(Record extracts Opens)

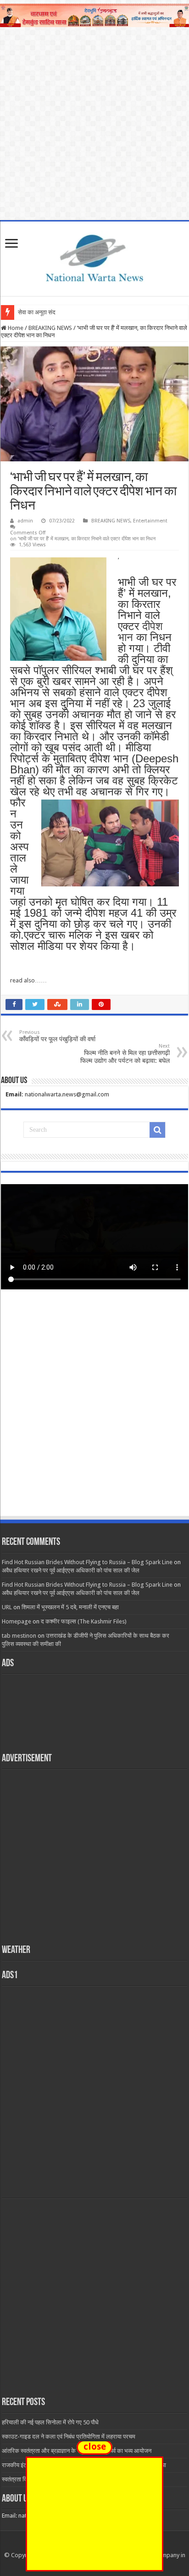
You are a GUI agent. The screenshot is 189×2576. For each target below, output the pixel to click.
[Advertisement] (94, 1411)
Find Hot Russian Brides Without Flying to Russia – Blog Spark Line (87, 1562)
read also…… (28, 980)
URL (7, 1607)
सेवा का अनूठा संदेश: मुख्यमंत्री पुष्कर (56, 312)
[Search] (157, 1130)
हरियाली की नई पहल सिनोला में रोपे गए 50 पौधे (50, 2422)
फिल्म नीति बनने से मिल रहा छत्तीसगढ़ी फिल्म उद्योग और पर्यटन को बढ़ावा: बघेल (125, 1053)
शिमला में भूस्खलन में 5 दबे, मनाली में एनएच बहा (70, 1607)
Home (14, 327)
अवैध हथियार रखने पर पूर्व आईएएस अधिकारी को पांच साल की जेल (70, 1570)
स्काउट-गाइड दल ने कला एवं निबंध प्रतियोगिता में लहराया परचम (68, 2436)
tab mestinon (19, 1635)
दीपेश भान (140, 631)
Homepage (16, 1621)
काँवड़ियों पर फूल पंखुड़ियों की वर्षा (57, 1036)
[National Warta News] (94, 257)
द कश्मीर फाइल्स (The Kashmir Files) (84, 1621)
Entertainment (150, 521)
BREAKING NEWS (50, 327)
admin (25, 521)
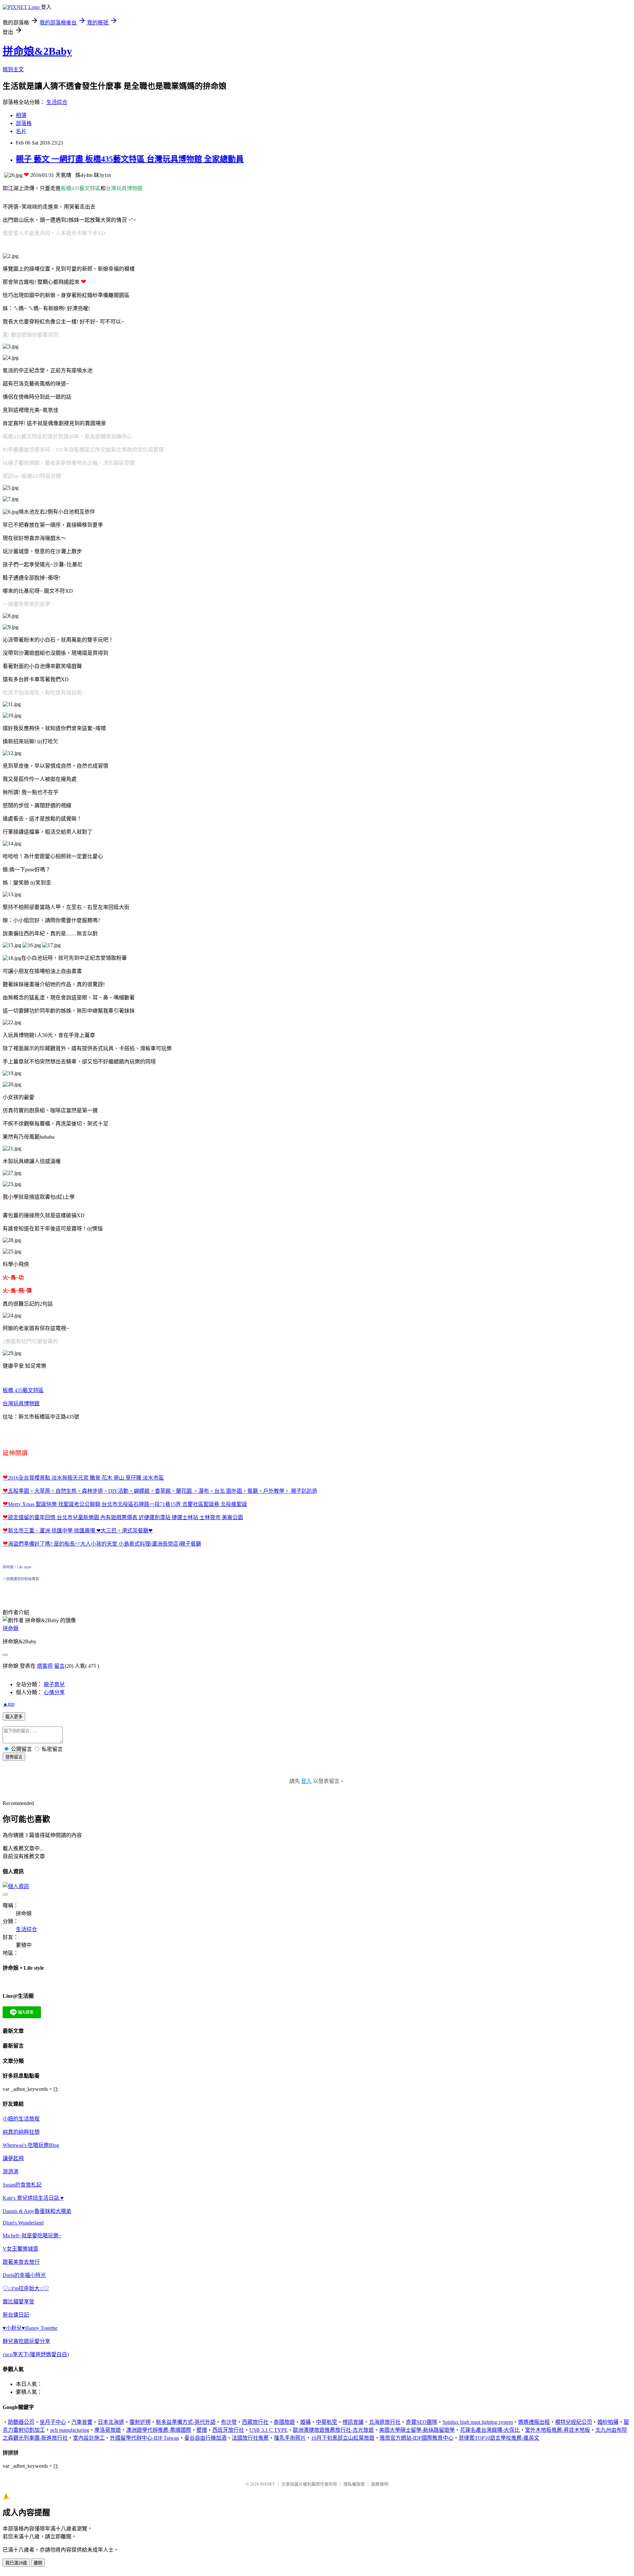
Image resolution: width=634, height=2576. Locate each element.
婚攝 (305, 2422)
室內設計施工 (89, 2438)
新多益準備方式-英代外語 (186, 2422)
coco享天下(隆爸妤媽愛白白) (36, 2354)
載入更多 (13, 1716)
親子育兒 (54, 1684)
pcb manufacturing (69, 2430)
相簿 (21, 115)
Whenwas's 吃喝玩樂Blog (31, 2145)
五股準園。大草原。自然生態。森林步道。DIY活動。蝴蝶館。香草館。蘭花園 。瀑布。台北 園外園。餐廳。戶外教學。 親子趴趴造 (162, 1491)
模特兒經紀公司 (573, 2422)
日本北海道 (111, 2422)
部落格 (24, 123)
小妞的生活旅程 (21, 2119)
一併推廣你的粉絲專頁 (21, 1579)
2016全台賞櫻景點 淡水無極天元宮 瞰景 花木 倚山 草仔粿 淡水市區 (86, 1478)
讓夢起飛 (13, 2158)
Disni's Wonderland (23, 2222)
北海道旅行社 (385, 2422)
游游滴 (10, 2171)
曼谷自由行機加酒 (205, 2438)
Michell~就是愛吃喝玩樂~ (32, 2235)
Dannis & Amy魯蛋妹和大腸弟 (37, 2211)
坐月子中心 (53, 2422)
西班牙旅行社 (228, 2430)
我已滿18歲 (16, 2562)
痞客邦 (45, 1666)
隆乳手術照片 (290, 2438)
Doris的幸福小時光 (24, 2275)
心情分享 (54, 1692)
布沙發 (229, 2422)
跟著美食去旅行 (21, 2262)
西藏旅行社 (255, 2422)
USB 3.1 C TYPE (268, 2430)
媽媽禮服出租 (534, 2422)
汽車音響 (81, 2422)
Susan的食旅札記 (22, 2185)
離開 (38, 2562)
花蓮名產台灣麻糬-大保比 (490, 2430)
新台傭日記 (16, 2315)
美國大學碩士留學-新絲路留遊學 (417, 2430)
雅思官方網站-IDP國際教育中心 (416, 2438)
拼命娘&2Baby (37, 51)
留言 (59, 1666)
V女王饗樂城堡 (20, 2249)
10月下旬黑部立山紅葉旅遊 (342, 2438)
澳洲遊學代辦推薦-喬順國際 (158, 2430)
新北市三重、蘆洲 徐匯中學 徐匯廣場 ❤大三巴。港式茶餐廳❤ (80, 1530)
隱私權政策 (354, 2484)
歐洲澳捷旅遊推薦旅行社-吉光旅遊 (333, 2430)
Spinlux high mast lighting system (477, 2422)
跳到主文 (13, 69)
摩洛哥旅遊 (107, 2430)
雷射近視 (140, 2422)
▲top (9, 1704)
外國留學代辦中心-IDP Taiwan (144, 2438)
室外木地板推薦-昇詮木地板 (557, 2430)
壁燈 (201, 2430)
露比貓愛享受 (18, 2301)
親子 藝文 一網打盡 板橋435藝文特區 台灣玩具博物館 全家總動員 (130, 159)
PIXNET (267, 2484)
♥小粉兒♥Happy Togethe (30, 2328)
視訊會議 (353, 2422)
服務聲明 (379, 2484)
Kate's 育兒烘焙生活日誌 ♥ (33, 2198)
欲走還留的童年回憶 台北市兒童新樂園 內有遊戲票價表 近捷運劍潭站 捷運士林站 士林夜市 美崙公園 (125, 1517)
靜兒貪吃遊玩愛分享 (26, 2341)
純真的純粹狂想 (21, 2132)
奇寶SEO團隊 (421, 2422)
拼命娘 (10, 1628)
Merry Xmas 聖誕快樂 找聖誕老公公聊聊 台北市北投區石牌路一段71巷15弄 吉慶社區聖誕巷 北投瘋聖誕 (127, 1504)
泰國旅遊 (284, 2422)
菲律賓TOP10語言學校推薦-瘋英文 (499, 2438)
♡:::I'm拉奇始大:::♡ (26, 2288)
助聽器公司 (21, 2422)
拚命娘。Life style (17, 1567)
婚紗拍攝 (607, 2422)
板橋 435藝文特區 (23, 1390)
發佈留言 (13, 1757)
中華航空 (326, 2422)
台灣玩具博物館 (21, 1403)
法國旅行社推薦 (250, 2438)
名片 (21, 131)
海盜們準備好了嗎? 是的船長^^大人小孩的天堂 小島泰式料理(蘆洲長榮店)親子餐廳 (104, 1544)
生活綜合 (56, 102)
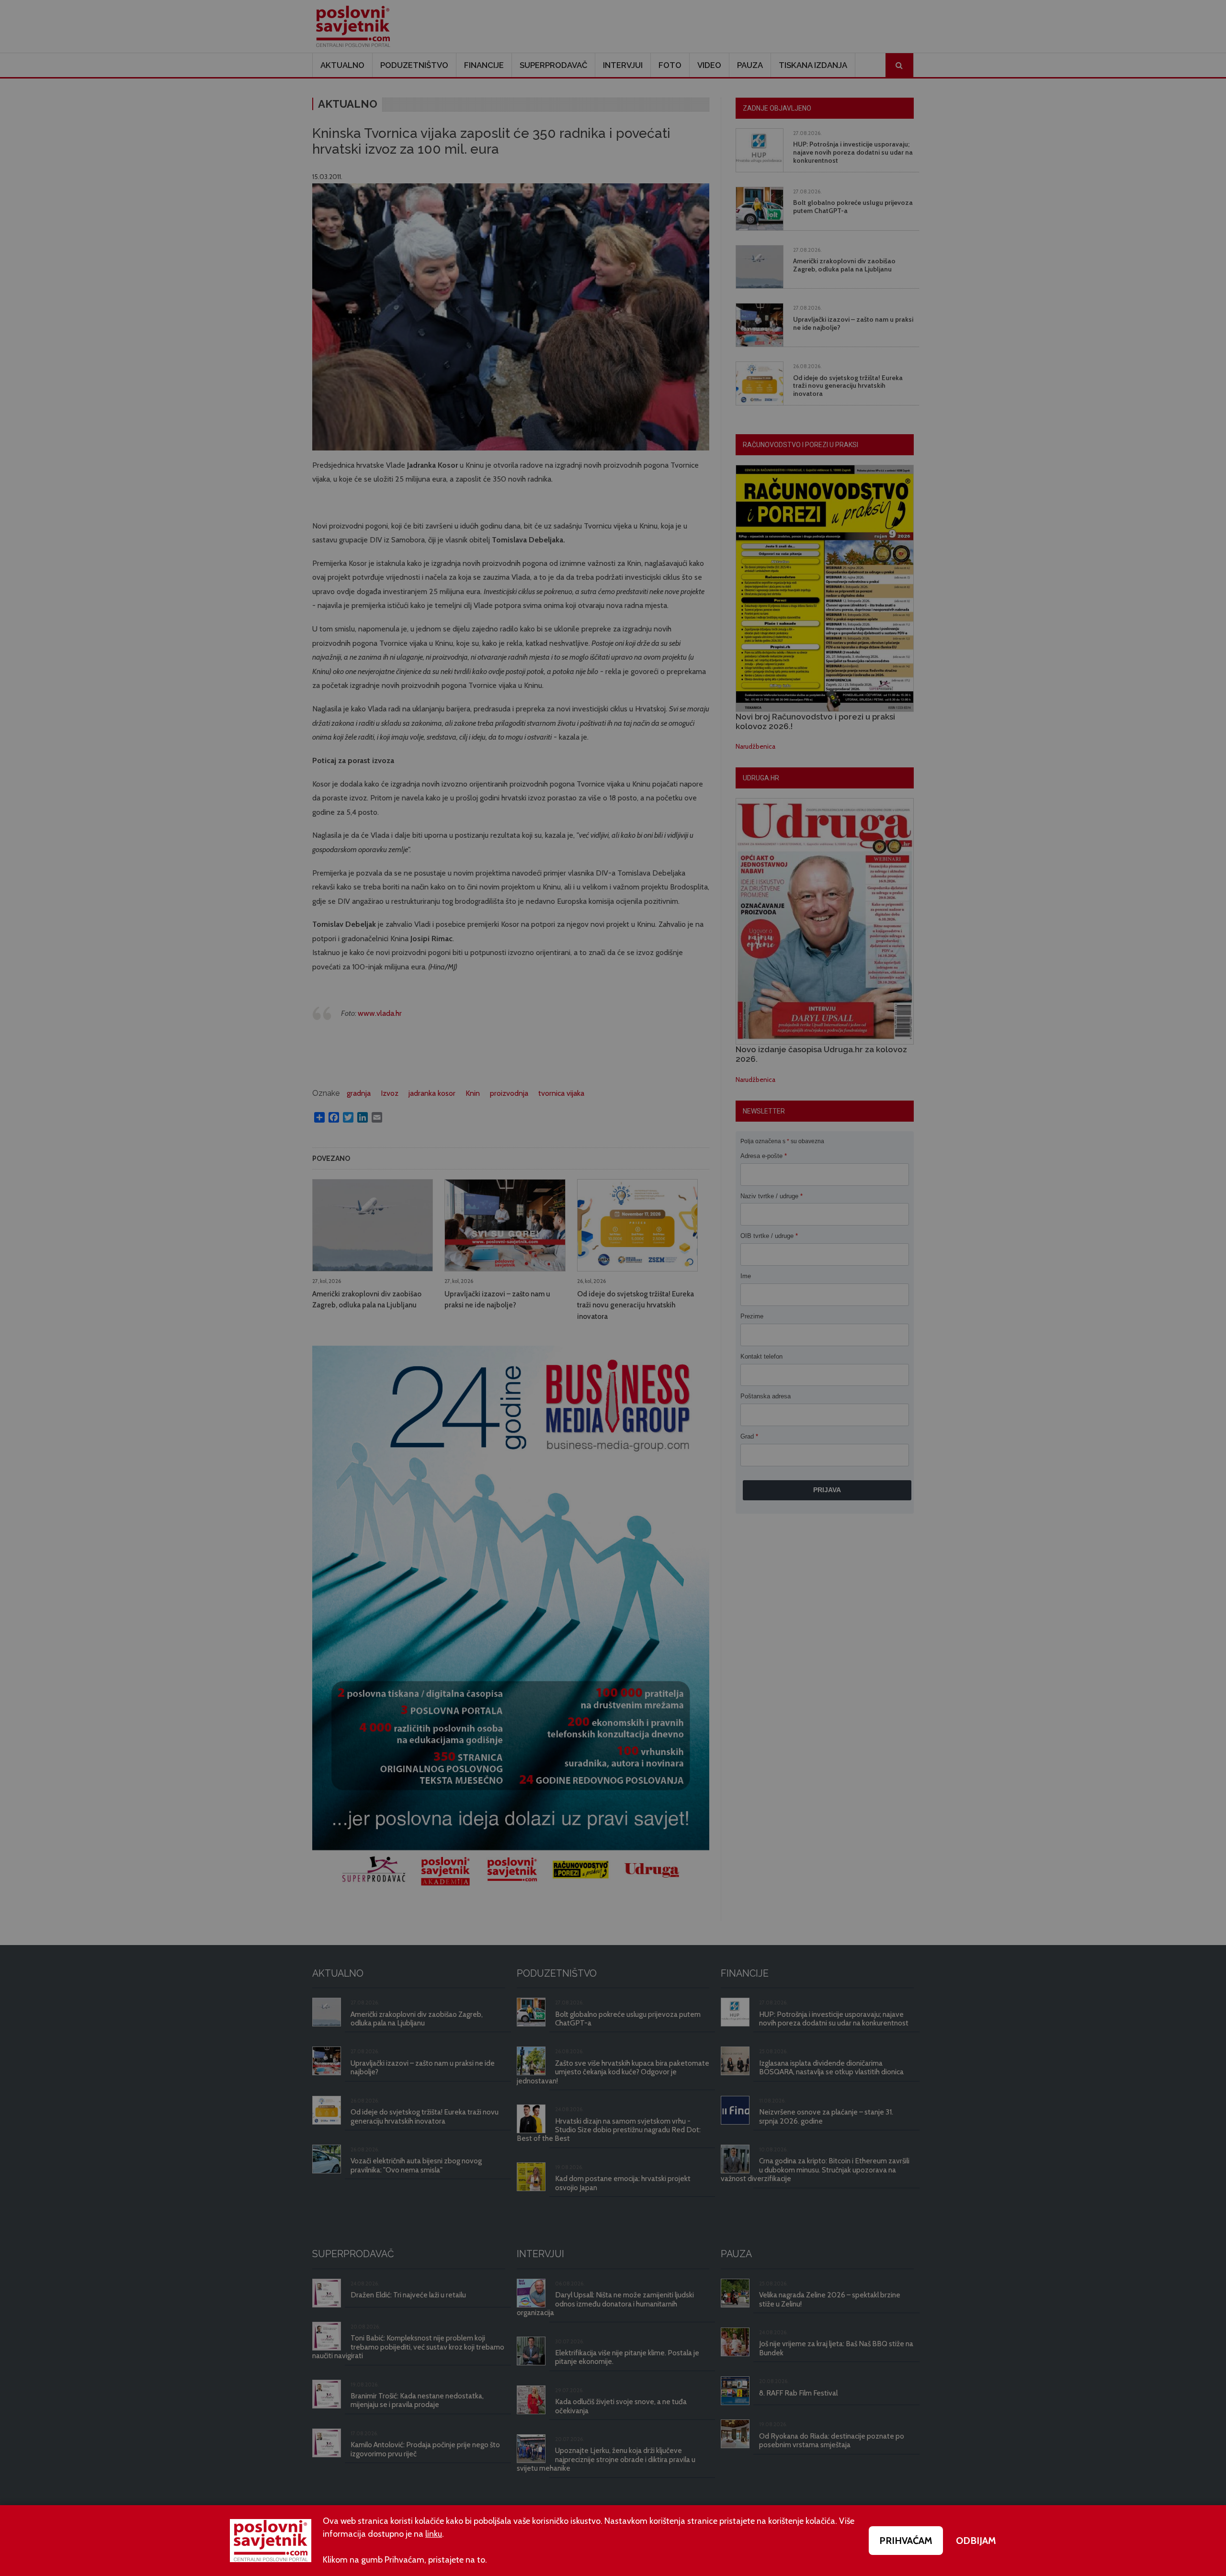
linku (433, 2534)
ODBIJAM (976, 2540)
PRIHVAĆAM (905, 2540)
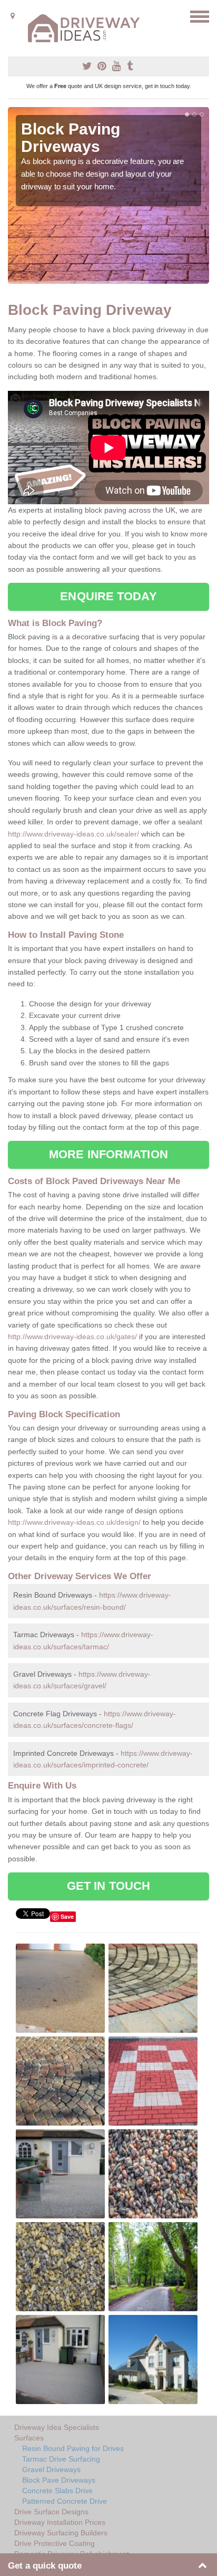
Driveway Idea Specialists (56, 2427)
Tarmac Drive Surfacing (61, 2459)
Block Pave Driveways (58, 2480)
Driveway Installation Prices (59, 2522)
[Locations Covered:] (13, 16)
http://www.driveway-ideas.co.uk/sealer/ (73, 834)
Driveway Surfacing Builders (60, 2533)
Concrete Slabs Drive (57, 2490)
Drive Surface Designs (51, 2511)
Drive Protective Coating (54, 2543)
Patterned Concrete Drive (64, 2501)
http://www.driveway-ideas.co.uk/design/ (74, 1522)
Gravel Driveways (51, 2469)
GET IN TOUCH (108, 1885)
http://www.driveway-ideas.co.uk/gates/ (72, 1336)
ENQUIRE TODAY (108, 596)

(Record extracts Closes)

_Aim of the task:_ The range to print runs from the line with "拚命娘。Life style (17, 1567)" through the last line of the entries, both included; keep it exact and skip the pictures.

_Problem solution:_
拚命娘。Life style (17, 1567)
婚紗拍攝 (607, 2422)
板橋 435藝文特區 (23, 1390)
發佈留言 (13, 1757)
中華航空 (326, 2422)
台灣玩具博物館 (21, 1403)
法國旅行社推薦 (250, 2438)
名片 (21, 131)
海盜們準備好了嗎? 是的船長^^大人小孩的天堂 小島泰式料理(蘆洲長榮店)親子餐廳 (104, 1544)
生活綜合 (56, 102)
linku (433, 2534)
ODBIJAM (976, 2540)
PRIHVAĆAM (905, 2540)
Driveway Idea Specialists (56, 2427)
Tarmac Drive Surfacing (61, 2459)
Block Pave Driveways (58, 2480)
Driveway Installation Prices (59, 2522)
[Locations Covered:] (13, 16)
http://www.driveway-ideas.co.uk/sealer/ (73, 834)
Driveway Surfacing Builders (60, 2533)
Concrete Slabs Drive (57, 2490)
Drive Surface Designs (51, 2511)
Drive Protective Coating (54, 2543)
Patterned Concrete Drive (64, 2501)
http://www.driveway-ideas.co.uk/design/ (74, 1522)
Gravel Driveways (51, 2469)
GET IN TOUCH (108, 1885)
http://www.driveway-ideas.co.uk/gates/ (72, 1336)
ENQUIRE TODAY (108, 596)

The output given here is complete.